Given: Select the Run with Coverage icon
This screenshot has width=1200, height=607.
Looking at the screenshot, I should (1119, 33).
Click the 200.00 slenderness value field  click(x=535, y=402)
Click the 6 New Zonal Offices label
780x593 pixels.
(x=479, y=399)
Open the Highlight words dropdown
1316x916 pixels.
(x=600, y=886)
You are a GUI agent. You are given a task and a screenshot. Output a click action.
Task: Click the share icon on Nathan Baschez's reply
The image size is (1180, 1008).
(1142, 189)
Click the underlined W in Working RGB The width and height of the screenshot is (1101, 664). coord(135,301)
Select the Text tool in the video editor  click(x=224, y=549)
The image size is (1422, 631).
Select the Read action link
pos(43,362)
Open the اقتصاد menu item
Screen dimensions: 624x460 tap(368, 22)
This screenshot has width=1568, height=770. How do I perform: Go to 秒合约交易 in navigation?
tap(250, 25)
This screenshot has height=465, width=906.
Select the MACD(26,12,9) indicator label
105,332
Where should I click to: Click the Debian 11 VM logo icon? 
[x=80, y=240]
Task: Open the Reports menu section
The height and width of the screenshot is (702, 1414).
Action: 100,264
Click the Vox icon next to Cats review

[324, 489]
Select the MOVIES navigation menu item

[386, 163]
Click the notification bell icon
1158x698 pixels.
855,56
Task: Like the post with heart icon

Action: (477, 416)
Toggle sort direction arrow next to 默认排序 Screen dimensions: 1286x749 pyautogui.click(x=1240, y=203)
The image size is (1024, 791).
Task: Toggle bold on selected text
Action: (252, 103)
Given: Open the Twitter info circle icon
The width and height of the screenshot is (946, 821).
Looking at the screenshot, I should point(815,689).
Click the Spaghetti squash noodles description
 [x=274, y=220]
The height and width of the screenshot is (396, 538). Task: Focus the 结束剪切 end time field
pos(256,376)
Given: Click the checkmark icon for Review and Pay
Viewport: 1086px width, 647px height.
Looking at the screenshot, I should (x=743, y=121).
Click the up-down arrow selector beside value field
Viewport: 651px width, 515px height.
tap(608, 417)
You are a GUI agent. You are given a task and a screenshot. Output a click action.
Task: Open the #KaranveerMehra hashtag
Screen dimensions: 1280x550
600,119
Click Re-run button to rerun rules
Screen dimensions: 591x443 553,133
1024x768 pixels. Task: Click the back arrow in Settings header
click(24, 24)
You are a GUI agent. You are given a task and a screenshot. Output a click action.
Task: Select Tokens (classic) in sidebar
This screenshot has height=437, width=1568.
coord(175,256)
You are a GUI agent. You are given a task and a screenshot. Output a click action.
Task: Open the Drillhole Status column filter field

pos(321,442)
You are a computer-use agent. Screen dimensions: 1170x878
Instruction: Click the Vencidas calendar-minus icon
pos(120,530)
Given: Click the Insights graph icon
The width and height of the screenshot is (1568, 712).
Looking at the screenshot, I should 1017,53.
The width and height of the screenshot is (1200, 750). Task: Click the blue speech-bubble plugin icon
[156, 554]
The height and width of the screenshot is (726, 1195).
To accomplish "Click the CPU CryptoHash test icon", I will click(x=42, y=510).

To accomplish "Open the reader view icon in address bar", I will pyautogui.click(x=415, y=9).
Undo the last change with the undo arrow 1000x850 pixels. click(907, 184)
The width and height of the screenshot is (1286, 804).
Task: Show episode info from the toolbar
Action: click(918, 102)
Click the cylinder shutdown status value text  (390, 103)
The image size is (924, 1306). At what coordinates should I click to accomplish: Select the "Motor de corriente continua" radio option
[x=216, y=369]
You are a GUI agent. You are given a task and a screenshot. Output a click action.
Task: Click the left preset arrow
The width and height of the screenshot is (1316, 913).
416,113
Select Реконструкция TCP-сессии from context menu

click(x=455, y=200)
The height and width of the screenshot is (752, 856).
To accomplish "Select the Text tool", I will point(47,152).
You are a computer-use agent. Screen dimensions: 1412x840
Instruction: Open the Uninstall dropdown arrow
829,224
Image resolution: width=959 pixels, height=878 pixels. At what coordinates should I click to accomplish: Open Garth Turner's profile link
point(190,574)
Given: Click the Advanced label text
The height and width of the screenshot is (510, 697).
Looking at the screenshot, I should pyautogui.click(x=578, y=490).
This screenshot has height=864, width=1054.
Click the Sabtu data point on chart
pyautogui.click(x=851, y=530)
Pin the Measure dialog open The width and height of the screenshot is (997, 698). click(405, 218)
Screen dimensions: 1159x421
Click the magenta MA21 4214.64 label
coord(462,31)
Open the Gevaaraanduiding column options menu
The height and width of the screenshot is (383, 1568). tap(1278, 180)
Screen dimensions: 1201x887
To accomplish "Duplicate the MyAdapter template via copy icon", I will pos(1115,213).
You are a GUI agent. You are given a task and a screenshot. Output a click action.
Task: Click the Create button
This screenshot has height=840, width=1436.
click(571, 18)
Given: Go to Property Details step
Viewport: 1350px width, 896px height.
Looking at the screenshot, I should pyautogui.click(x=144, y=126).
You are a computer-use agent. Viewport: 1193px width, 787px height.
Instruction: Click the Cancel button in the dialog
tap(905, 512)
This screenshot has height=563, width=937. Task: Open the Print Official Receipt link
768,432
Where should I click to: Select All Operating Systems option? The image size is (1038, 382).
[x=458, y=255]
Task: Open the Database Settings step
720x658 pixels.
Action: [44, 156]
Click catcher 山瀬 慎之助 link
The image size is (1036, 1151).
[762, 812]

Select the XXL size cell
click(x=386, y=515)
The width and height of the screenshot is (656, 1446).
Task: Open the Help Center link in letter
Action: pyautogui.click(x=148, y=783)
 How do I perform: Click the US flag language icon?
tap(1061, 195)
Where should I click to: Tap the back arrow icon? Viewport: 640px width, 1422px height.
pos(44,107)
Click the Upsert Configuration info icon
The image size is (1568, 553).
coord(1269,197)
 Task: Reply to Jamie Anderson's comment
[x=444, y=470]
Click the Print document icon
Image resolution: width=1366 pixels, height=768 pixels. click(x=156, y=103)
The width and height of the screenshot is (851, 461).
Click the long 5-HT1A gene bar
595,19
**********
What is expected.
The full listing, top to bottom: write it out again exactly.

Written answer.
Given: Select the Run with Coverage icon
This screenshot has width=1200, height=607.
Looking at the screenshot, I should (1119, 33).
Click the 200.00 slenderness value field  click(x=535, y=402)
Click the 6 New Zonal Offices label
780x593 pixels.
(x=479, y=399)
Open the Highlight words dropdown
1316x916 pixels.
(x=600, y=886)
You are a GUI agent. You are given a task and a screenshot. Output a click action.
Task: Click the share icon on Nathan Baschez's reply
The image size is (1180, 1008).
(1142, 189)
Click the underlined W in Working RGB The width and height of the screenshot is (1101, 664). coord(135,301)
Select the Text tool in the video editor  click(x=224, y=549)
The image size is (1422, 631).
Select the Read action link
pos(43,362)
Open the اقتصاد menu item
Screen dimensions: 624x460 tap(368, 22)
This screenshot has width=1568, height=770. How do I perform: Go to 秒合约交易 in navigation?
tap(250, 25)
This screenshot has height=465, width=906.
Select the MACD(26,12,9) indicator label
105,332
Where should I click to: Click the Debian 11 VM logo icon? 
[x=80, y=240]
Task: Open the Reports menu section
The height and width of the screenshot is (702, 1414).
Action: 100,264
Click the Vox icon next to Cats review

[324, 489]
Select the MOVIES navigation menu item

[386, 163]
Click the notification bell icon
1158x698 pixels.
855,56
Task: Like the post with heart icon

Action: (477, 416)
Toggle sort direction arrow next to 默认排序 Screen dimensions: 1286x749 pyautogui.click(x=1240, y=203)
The image size is (1024, 791).
Task: Toggle bold on selected text
Action: (252, 103)
Given: Open the Twitter info circle icon
The width and height of the screenshot is (946, 821).
Looking at the screenshot, I should point(815,689).
Click the Spaghetti squash noodles description
 [x=274, y=220]
The height and width of the screenshot is (396, 538). Task: Focus the 结束剪切 end time field
pos(256,376)
Given: Click the checkmark icon for Review and Pay
Viewport: 1086px width, 647px height.
Looking at the screenshot, I should (x=743, y=121).
Click the up-down arrow selector beside value field
Viewport: 651px width, 515px height.
tap(608, 417)
You are a GUI agent. You are given a task and a screenshot. Output a click action.
Task: Open the #KaranveerMehra hashtag
Screen dimensions: 1280x550
600,119
Click Re-run button to rerun rules
Screen dimensions: 591x443 553,133
1024x768 pixels. Task: Click the back arrow in Settings header
click(24, 24)
You are a GUI agent. You are given a task and a screenshot. Output a click action.
Task: Select Tokens (classic) in sidebar
This screenshot has height=437, width=1568.
coord(175,256)
You are a GUI agent. You are given a task and a screenshot. Output a click action.
Task: Open the Drillhole Status column filter field

pos(321,442)
You are a computer-use agent. Screen dimensions: 1170x878
Instruction: Click the Vencidas calendar-minus icon
pos(120,530)
Given: Click the Insights graph icon
The width and height of the screenshot is (1568, 712).
Looking at the screenshot, I should 1017,53.
The width and height of the screenshot is (1200, 750). Task: Click the blue speech-bubble plugin icon
[156, 554]
The height and width of the screenshot is (726, 1195).
To accomplish "Click the CPU CryptoHash test icon", I will click(x=42, y=510).

To accomplish "Open the reader view icon in address bar", I will pyautogui.click(x=415, y=9).
Undo the last change with the undo arrow 1000x850 pixels. click(907, 184)
The width and height of the screenshot is (1286, 804).
Task: Show episode info from the toolbar
Action: click(918, 102)
Click the cylinder shutdown status value text  (390, 103)
The image size is (924, 1306). At what coordinates should I click to accomplish: Select the "Motor de corriente continua" radio option
[x=216, y=369]
You are a GUI agent. You are given a task and a screenshot. Output a click action.
Task: Click the left preset arrow
The width and height of the screenshot is (1316, 913).
416,113
Select Реконструкция TCP-сессии from context menu

click(x=455, y=200)
The height and width of the screenshot is (752, 856).
To accomplish "Select the Text tool", I will point(47,152).
You are a computer-use agent. Screen dimensions: 1412x840
Instruction: Open the Uninstall dropdown arrow
829,224
Image resolution: width=959 pixels, height=878 pixels. At what coordinates should I click to accomplish: Open Garth Turner's profile link
point(190,574)
Given: Click the Advanced label text
The height and width of the screenshot is (510, 697).
Looking at the screenshot, I should pyautogui.click(x=578, y=490).
This screenshot has height=864, width=1054.
Click the Sabtu data point on chart
pyautogui.click(x=851, y=530)
Pin the Measure dialog open The width and height of the screenshot is (997, 698). click(405, 218)
Screen dimensions: 1159x421
Click the magenta MA21 4214.64 label
coord(462,31)
Open the Gevaaraanduiding column options menu
The height and width of the screenshot is (383, 1568). tap(1278, 180)
Screen dimensions: 1201x887
To accomplish "Duplicate the MyAdapter template via copy icon", I will pos(1115,213).
You are a GUI agent. You are given a task and a screenshot. Output a click action.
Task: Click the Create button
This screenshot has height=840, width=1436.
click(571, 18)
Given: Go to Property Details step
Viewport: 1350px width, 896px height.
Looking at the screenshot, I should pyautogui.click(x=144, y=126).
You are a computer-use agent. Viewport: 1193px width, 787px height.
Instruction: Click the Cancel button in the dialog
tap(905, 512)
This screenshot has height=563, width=937. Task: Open the Print Official Receipt link
768,432
Where should I click to: Select All Operating Systems option? The image size is (1038, 382).
[x=458, y=255]
Task: Open the Database Settings step
720x658 pixels.
Action: [44, 156]
Click catcher 山瀬 慎之助 link
The image size is (1036, 1151).
[762, 812]

Select the XXL size cell
click(x=386, y=515)
The width and height of the screenshot is (656, 1446).
Task: Open the Help Center link in letter
Action: pyautogui.click(x=148, y=783)
 How do I perform: Click the US flag language icon?
tap(1061, 195)
Where should I click to: Tap the back arrow icon? Viewport: 640px width, 1422px height.
pos(44,107)
Click the Upsert Configuration info icon
The image size is (1568, 553).
coord(1269,197)
 Task: Reply to Jamie Anderson's comment
[x=444, y=470]
Click the Print document icon
Image resolution: width=1366 pixels, height=768 pixels. click(x=156, y=103)
The width and height of the screenshot is (851, 461).
Click the long 5-HT1A gene bar
595,19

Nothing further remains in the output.